Potret Buram Kebijakan BBM
A
A
A
Tulus Abadi
Ketua Pengurus Harian YLKI
TAK ada kenaikan harga bahan bakar minyak (BBM) dan tarif listrik sampai 2019. Itulah pesan paling gamblang dari Presiden Joko Widodo (Jokowi) kepada masyarakat Indonesia. Boleh jadi kabar itu disambut gegap-gempita oleh sebagian masyarakat Indonesia.
Alasan Presiden pun tampak populis dan berpihak pada masyarakat: ingin menjaga daya beli. Tetapi, jika dirunut secara mendalam pernyataan itu merupakan antiklimaks dari kebijakan BBM di era Jokowi. Beberapa catatan berikut ini membuktikan hal itu. Pertama, pada akhirnya Presiden Jokowi tidak ada bedanya dengan presiden-presiden sebelumnya. Ia telah menjadikan sektor energi sebagai sandera politik jangka pendek, yakni pemilihan presiden (pilpres).
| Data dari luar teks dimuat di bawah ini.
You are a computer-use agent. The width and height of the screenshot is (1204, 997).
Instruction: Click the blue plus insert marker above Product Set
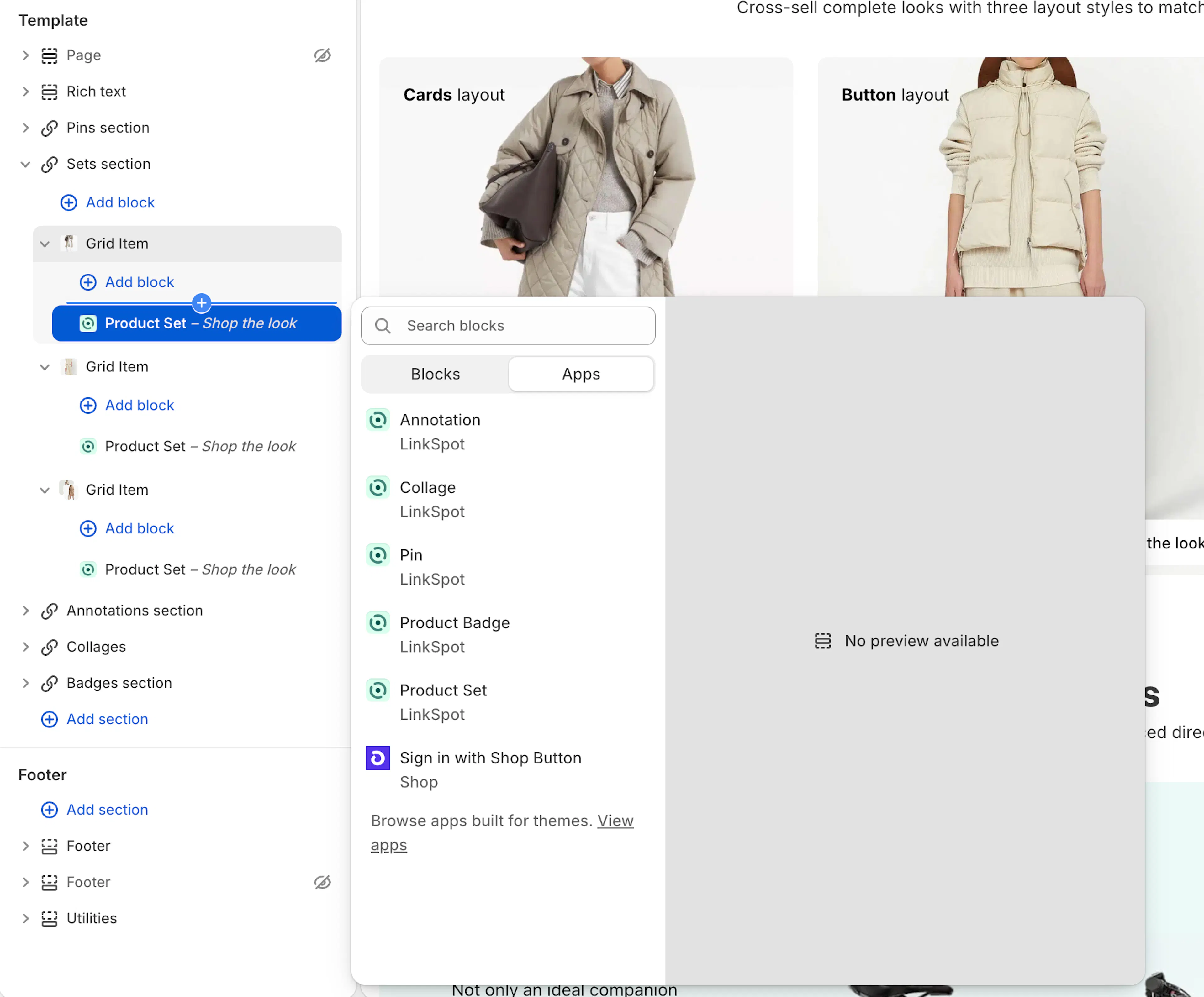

Jokowi tidak ingin elektabilitasnya terjun bebas lantaran menaikkan harga BBM dan tarif listrik di tahun politik ini. Alasan ingin menjaga daya beli masyarakat adalah alasan klise belaka. Benar bahwa kenaikan harga BBM akan diikuti laju inflasi. Tetapi data Badan Pusat Statistik (BPS) menunjukkan bahwa pemicu utama inflasi dan mereduksi daya beli adalah lonjakan harga bahan pangan.
Kedua, Presiden Jokowi juga melakukan pembiaran BUMN di bidang energi merugi. Bayangkan saja, asumsi makro harga minyak mentah pada APBN hanya USD48 per barel. Padahal, posisi sekarang minyak mentah sudah mencapai USD63 per barel. Pembiaran ini jelas melanggar undang-undang tentang BUMN yang mengatur bahwa BUMN tidak boleh menjual rugi produknya.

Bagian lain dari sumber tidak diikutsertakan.